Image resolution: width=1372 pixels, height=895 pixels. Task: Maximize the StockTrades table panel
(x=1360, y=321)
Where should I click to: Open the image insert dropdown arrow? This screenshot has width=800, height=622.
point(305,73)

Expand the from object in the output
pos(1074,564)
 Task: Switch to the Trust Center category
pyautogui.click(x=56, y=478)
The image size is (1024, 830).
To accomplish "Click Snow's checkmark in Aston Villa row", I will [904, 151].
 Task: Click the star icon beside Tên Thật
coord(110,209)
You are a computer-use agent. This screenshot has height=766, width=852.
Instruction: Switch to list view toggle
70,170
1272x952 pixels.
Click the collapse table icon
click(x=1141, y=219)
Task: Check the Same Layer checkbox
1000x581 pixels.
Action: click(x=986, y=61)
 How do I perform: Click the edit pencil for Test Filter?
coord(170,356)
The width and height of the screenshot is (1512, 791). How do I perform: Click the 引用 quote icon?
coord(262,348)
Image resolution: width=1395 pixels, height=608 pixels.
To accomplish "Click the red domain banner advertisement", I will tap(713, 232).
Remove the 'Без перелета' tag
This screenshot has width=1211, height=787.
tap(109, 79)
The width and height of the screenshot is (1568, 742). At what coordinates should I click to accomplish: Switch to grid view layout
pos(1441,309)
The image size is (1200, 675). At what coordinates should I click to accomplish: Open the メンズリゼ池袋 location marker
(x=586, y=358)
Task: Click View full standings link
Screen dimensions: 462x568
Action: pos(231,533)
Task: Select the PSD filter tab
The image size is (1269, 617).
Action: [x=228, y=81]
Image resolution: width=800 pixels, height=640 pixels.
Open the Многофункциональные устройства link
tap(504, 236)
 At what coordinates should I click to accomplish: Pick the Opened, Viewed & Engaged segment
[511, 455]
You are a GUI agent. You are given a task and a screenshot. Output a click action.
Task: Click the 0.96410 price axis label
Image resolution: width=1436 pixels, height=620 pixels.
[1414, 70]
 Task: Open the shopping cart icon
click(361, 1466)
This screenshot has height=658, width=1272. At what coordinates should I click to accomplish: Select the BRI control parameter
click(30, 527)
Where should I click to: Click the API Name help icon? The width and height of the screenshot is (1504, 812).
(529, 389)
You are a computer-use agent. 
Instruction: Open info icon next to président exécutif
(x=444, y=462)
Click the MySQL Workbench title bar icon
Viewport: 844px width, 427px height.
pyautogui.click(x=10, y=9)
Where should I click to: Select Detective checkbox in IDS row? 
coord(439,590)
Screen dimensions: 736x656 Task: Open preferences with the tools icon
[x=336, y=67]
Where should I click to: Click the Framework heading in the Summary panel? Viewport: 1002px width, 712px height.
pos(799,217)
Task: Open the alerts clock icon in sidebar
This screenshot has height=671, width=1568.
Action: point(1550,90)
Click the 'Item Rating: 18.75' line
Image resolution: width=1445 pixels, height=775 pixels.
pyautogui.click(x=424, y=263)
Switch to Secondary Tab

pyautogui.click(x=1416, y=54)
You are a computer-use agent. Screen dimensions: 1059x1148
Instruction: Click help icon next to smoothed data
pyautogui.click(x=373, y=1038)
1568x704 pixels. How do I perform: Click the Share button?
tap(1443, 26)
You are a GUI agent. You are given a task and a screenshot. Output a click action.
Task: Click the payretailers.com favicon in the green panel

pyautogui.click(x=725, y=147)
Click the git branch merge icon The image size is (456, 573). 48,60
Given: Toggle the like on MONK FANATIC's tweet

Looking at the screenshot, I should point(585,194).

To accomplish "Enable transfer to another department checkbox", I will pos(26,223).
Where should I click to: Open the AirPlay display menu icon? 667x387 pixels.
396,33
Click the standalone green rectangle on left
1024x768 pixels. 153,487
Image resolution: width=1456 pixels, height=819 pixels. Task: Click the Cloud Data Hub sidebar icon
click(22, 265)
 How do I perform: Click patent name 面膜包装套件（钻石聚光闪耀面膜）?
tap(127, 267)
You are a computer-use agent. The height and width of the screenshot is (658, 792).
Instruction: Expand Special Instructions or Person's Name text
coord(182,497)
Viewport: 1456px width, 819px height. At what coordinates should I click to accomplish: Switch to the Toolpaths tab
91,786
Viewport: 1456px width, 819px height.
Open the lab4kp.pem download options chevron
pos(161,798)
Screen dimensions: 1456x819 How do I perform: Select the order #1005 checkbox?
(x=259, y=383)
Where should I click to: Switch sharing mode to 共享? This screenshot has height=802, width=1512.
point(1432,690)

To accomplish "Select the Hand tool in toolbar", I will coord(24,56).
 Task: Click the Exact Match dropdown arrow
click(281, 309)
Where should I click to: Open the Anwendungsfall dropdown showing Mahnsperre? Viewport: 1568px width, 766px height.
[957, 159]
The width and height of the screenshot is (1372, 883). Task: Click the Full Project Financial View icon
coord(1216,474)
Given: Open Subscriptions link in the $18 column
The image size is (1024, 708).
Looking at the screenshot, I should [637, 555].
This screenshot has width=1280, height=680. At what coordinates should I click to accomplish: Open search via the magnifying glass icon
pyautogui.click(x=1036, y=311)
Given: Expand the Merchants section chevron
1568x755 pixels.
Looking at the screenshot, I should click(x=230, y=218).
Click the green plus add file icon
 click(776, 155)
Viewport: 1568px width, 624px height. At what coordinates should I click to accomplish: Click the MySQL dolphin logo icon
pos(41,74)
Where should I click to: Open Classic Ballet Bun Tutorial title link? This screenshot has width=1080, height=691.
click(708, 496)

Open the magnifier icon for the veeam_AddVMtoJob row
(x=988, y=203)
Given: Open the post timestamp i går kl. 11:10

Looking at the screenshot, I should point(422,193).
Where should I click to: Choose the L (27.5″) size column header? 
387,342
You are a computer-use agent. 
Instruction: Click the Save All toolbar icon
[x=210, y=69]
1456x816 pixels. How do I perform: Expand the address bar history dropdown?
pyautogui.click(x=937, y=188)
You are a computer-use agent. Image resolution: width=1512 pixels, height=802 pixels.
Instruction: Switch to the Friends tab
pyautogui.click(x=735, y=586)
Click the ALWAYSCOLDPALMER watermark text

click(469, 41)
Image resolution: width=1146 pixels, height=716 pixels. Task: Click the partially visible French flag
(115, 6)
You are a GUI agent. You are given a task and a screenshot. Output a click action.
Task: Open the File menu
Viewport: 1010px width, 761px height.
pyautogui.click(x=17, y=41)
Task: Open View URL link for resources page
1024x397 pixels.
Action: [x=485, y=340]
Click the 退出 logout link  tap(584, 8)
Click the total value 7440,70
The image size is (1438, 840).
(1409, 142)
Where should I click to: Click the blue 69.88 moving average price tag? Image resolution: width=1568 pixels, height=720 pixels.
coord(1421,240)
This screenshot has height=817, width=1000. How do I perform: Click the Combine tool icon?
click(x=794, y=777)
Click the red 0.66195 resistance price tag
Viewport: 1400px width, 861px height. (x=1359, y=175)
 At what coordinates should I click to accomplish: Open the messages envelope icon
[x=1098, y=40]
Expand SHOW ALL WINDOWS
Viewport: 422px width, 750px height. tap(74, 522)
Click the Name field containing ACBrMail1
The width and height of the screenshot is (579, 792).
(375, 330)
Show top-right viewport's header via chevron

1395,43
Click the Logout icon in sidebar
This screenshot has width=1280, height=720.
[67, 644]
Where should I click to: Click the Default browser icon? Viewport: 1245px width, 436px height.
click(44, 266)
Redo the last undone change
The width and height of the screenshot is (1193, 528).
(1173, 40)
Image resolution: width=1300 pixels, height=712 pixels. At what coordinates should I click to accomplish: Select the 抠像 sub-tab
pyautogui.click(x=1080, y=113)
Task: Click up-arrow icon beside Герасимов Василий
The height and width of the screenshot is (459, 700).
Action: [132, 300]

_____

## [WRITTEN REQUEST]
Retype all of the lines above without changing anything.

## [THE COMPLETED TASK]
Image resolution: width=1372 pixels, height=895 pixels. Task: Maximize the StockTrades table panel
(x=1360, y=321)
Where should I click to: Open the image insert dropdown arrow? This screenshot has width=800, height=622.
point(305,73)

Expand the from object in the output
pos(1074,564)
 Task: Switch to the Trust Center category
pyautogui.click(x=56, y=478)
The image size is (1024, 830).
To accomplish "Click Snow's checkmark in Aston Villa row", I will [904, 151].
 Task: Click the star icon beside Tên Thật
coord(110,209)
You are a computer-use agent. This screenshot has height=766, width=852.
Instruction: Switch to list view toggle
70,170
1272x952 pixels.
Click the collapse table icon
click(x=1141, y=219)
Task: Check the Same Layer checkbox
1000x581 pixels.
Action: click(x=986, y=61)
 How do I perform: Click the edit pencil for Test Filter?
coord(170,356)
The width and height of the screenshot is (1512, 791). How do I perform: Click the 引用 quote icon?
coord(262,348)
Image resolution: width=1395 pixels, height=608 pixels.
To accomplish "Click the red domain banner advertisement", I will tap(713, 232).
Remove the 'Без перелета' tag
This screenshot has width=1211, height=787.
tap(109, 79)
The width and height of the screenshot is (1568, 742). At what coordinates should I click to accomplish: Switch to grid view layout
pos(1441,309)
The image size is (1200, 675). At what coordinates should I click to accomplish: Open the メンズリゼ池袋 location marker
(x=586, y=358)
Task: Click View full standings link
Screen dimensions: 462x568
Action: pos(231,533)
Task: Select the PSD filter tab
The image size is (1269, 617).
Action: [x=228, y=81]
Image resolution: width=800 pixels, height=640 pixels.
Open the Многофункциональные устройства link
tap(504, 236)
 At what coordinates should I click to accomplish: Pick the Opened, Viewed & Engaged segment
[511, 455]
You are a GUI agent. You are given a task and a screenshot. Output a click action.
Task: Click the 0.96410 price axis label
Image resolution: width=1436 pixels, height=620 pixels.
[1414, 70]
 Task: Open the shopping cart icon
click(361, 1466)
This screenshot has height=658, width=1272. At what coordinates should I click to accomplish: Select the BRI control parameter
click(30, 527)
Where should I click to: Click the API Name help icon? The width and height of the screenshot is (1504, 812).
(529, 389)
You are a computer-use agent. 
Instruction: Open info icon next to président exécutif
(x=444, y=462)
Click the MySQL Workbench title bar icon
Viewport: 844px width, 427px height.
pyautogui.click(x=10, y=9)
Where should I click to: Select Detective checkbox in IDS row? 
coord(439,590)
Screen dimensions: 736x656 Task: Open preferences with the tools icon
[x=336, y=67]
Where should I click to: Click the Framework heading in the Summary panel? Viewport: 1002px width, 712px height.
pos(799,217)
Task: Open the alerts clock icon in sidebar
This screenshot has height=671, width=1568.
Action: point(1550,90)
Click the 'Item Rating: 18.75' line
Image resolution: width=1445 pixels, height=775 pixels.
pyautogui.click(x=424, y=263)
Switch to Secondary Tab

pyautogui.click(x=1416, y=54)
You are a computer-use agent. Screen dimensions: 1059x1148
Instruction: Click help icon next to smoothed data
pyautogui.click(x=373, y=1038)
1568x704 pixels. How do I perform: Click the Share button?
tap(1443, 26)
You are a GUI agent. You are given a task and a screenshot. Output a click action.
Task: Click the payretailers.com favicon in the green panel

pyautogui.click(x=725, y=147)
Click the git branch merge icon The image size is (456, 573). 48,60
Given: Toggle the like on MONK FANATIC's tweet

Looking at the screenshot, I should point(585,194).

To accomplish "Enable transfer to another department checkbox", I will pos(26,223).
Where should I click to: Open the AirPlay display menu icon? 667x387 pixels.
396,33
Click the standalone green rectangle on left
1024x768 pixels. 153,487
Image resolution: width=1456 pixels, height=819 pixels. Task: Click the Cloud Data Hub sidebar icon
click(22, 265)
 How do I perform: Click patent name 面膜包装套件（钻石聚光闪耀面膜）?
tap(127, 267)
You are a computer-use agent. The height and width of the screenshot is (658, 792).
Instruction: Expand Special Instructions or Person's Name text
coord(182,497)
Viewport: 1456px width, 819px height. At what coordinates should I click to accomplish: Switch to the Toolpaths tab
91,786
Viewport: 1456px width, 819px height.
Open the lab4kp.pem download options chevron
pos(161,798)
Screen dimensions: 1456x819 How do I perform: Select the order #1005 checkbox?
(x=259, y=383)
Where should I click to: Switch sharing mode to 共享? This screenshot has height=802, width=1512.
point(1432,690)

To accomplish "Select the Hand tool in toolbar", I will coord(24,56).
 Task: Click the Exact Match dropdown arrow
click(281, 309)
Where should I click to: Open the Anwendungsfall dropdown showing Mahnsperre? Viewport: 1568px width, 766px height.
[957, 159]
The width and height of the screenshot is (1372, 883). Task: Click the Full Project Financial View icon
coord(1216,474)
Given: Open Subscriptions link in the $18 column
The image size is (1024, 708).
Looking at the screenshot, I should [637, 555].
This screenshot has width=1280, height=680. At what coordinates should I click to accomplish: Open search via the magnifying glass icon
pyautogui.click(x=1036, y=311)
Given: Expand the Merchants section chevron
1568x755 pixels.
Looking at the screenshot, I should click(x=230, y=218).
Click the green plus add file icon
 click(776, 155)
Viewport: 1568px width, 624px height. At what coordinates should I click to accomplish: Click the MySQL dolphin logo icon
pos(41,74)
Where should I click to: Open Classic Ballet Bun Tutorial title link? This screenshot has width=1080, height=691.
click(708, 496)

Open the magnifier icon for the veeam_AddVMtoJob row
(x=988, y=203)
Given: Open the post timestamp i går kl. 11:10

Looking at the screenshot, I should point(422,193).
Where should I click to: Choose the L (27.5″) size column header? 
387,342
You are a computer-use agent. 
Instruction: Click the Save All toolbar icon
[x=210, y=69]
1456x816 pixels. How do I perform: Expand the address bar history dropdown?
pyautogui.click(x=937, y=188)
You are a computer-use agent. Image resolution: width=1512 pixels, height=802 pixels.
Instruction: Switch to the Friends tab
pyautogui.click(x=735, y=586)
Click the ALWAYSCOLDPALMER watermark text

click(469, 41)
Image resolution: width=1146 pixels, height=716 pixels. Task: Click the partially visible French flag
(115, 6)
You are a GUI agent. You are given a task and a screenshot. Output a click action.
Task: Open the File menu
Viewport: 1010px width, 761px height.
pyautogui.click(x=17, y=41)
Task: Open View URL link for resources page
1024x397 pixels.
Action: [x=485, y=340]
Click the 退出 logout link  tap(584, 8)
Click the total value 7440,70
The image size is (1438, 840).
(1409, 142)
Where should I click to: Click the blue 69.88 moving average price tag? Image resolution: width=1568 pixels, height=720 pixels.
coord(1421,240)
This screenshot has height=817, width=1000. How do I perform: Click the Combine tool icon?
click(x=794, y=777)
Click the red 0.66195 resistance price tag
Viewport: 1400px width, 861px height. (x=1359, y=175)
 At what coordinates should I click to accomplish: Open the messages envelope icon
[x=1098, y=40]
Expand SHOW ALL WINDOWS
Viewport: 422px width, 750px height. tap(74, 522)
Click the Name field containing ACBrMail1
The width and height of the screenshot is (579, 792).
(375, 330)
Show top-right viewport's header via chevron

1395,43
Click the Logout icon in sidebar
This screenshot has width=1280, height=720.
[67, 644]
Where should I click to: Click the Default browser icon? Viewport: 1245px width, 436px height.
click(44, 266)
Redo the last undone change
The width and height of the screenshot is (1193, 528).
(1173, 40)
Image resolution: width=1300 pixels, height=712 pixels. At what coordinates should I click to accomplish: Select the 抠像 sub-tab
pyautogui.click(x=1080, y=113)
Task: Click up-arrow icon beside Герасимов Василий
The height and width of the screenshot is (459, 700).
Action: [132, 300]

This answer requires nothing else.